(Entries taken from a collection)
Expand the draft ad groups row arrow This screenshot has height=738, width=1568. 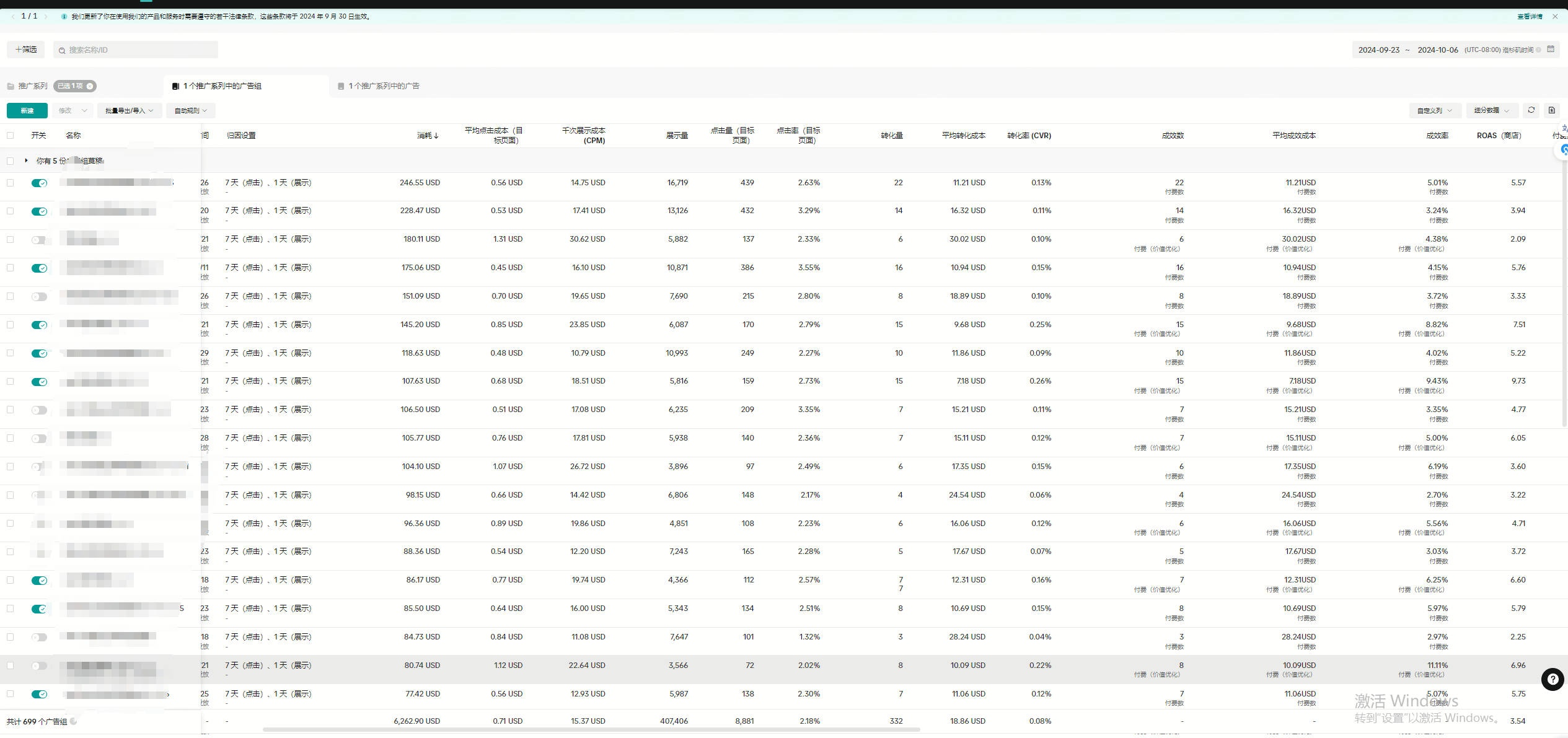pyautogui.click(x=26, y=160)
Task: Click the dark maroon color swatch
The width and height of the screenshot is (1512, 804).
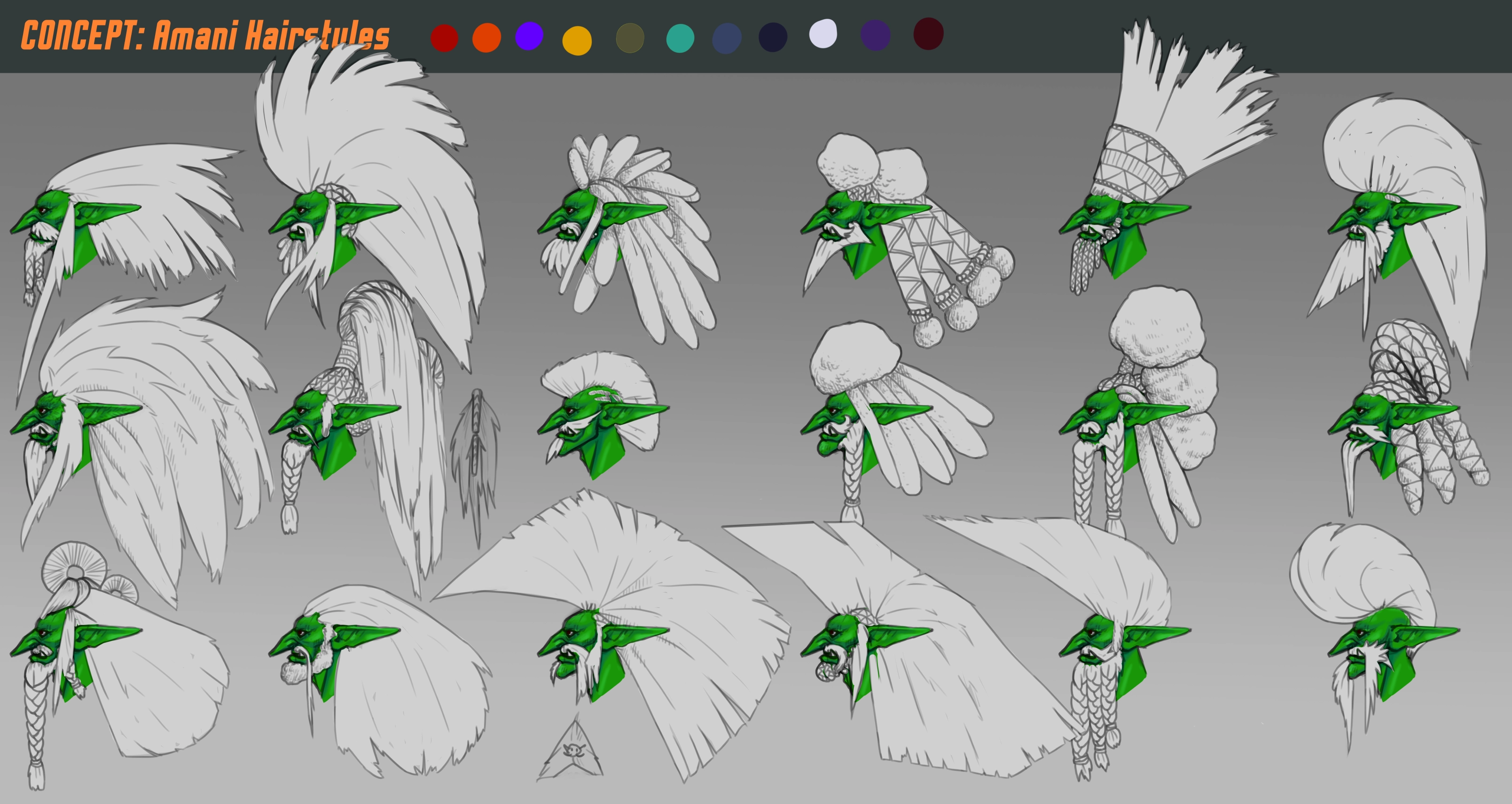Action: [929, 34]
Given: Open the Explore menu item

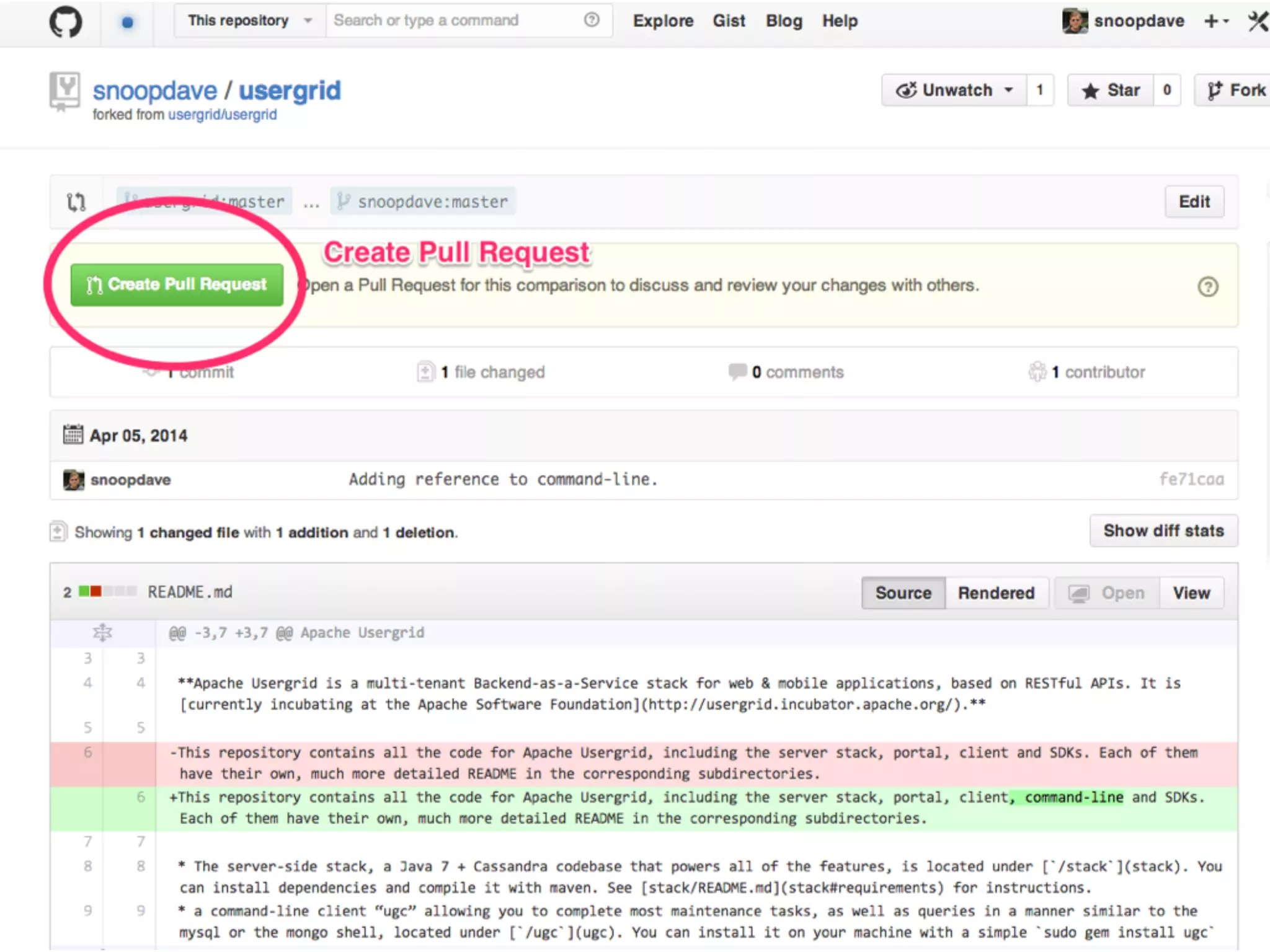Looking at the screenshot, I should pos(663,21).
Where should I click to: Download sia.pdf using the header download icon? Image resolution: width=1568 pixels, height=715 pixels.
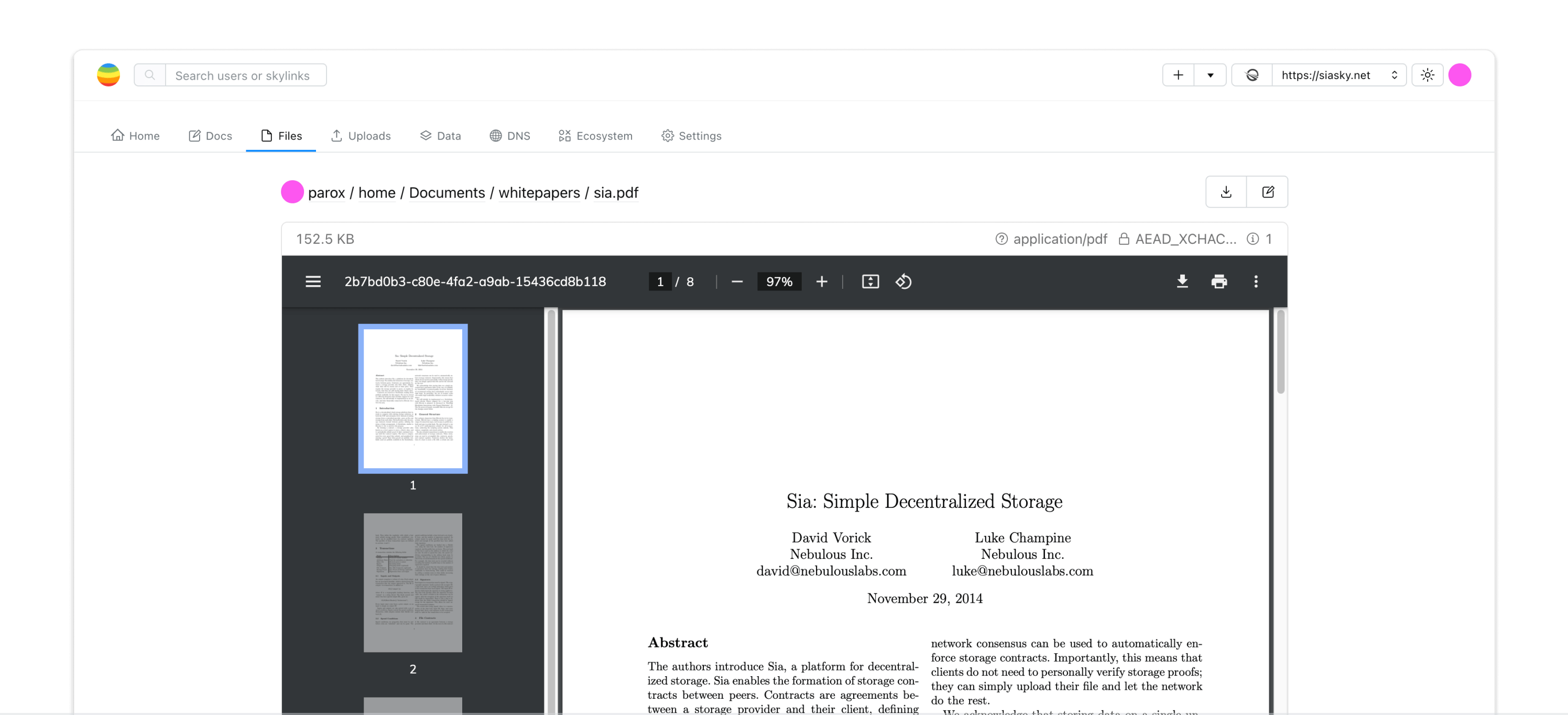[x=1226, y=192]
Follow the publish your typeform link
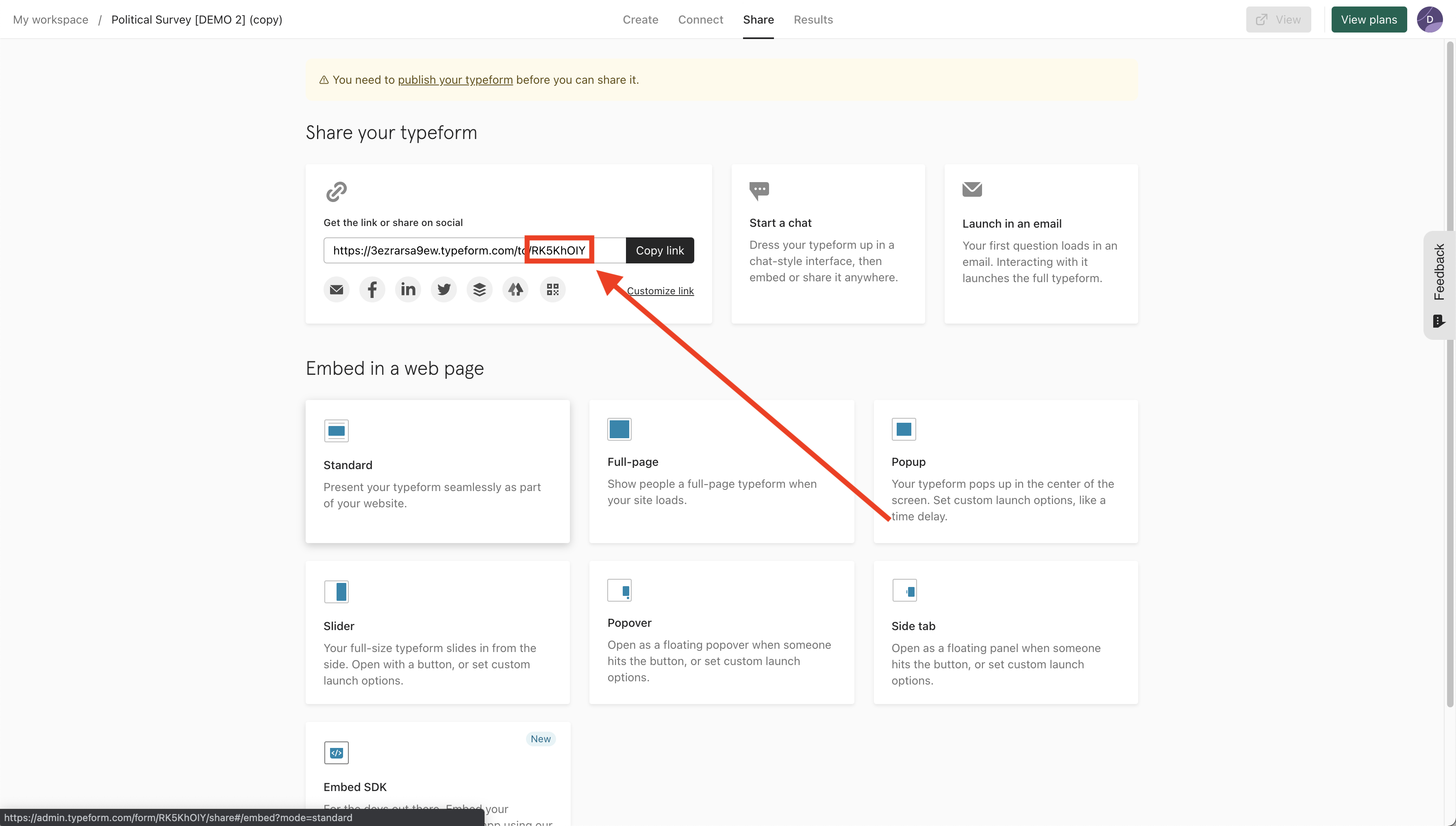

# [Your assignment]
Excluding all pictures, print exactly and only the lines from the line with "Where should I" through the end of the records above, both ends included.

# [Written solution]
Where should I click to: Download sia.pdf using the header download icon? Image resolution: width=1568 pixels, height=715 pixels.
[x=1226, y=192]
Follow the publish your typeform link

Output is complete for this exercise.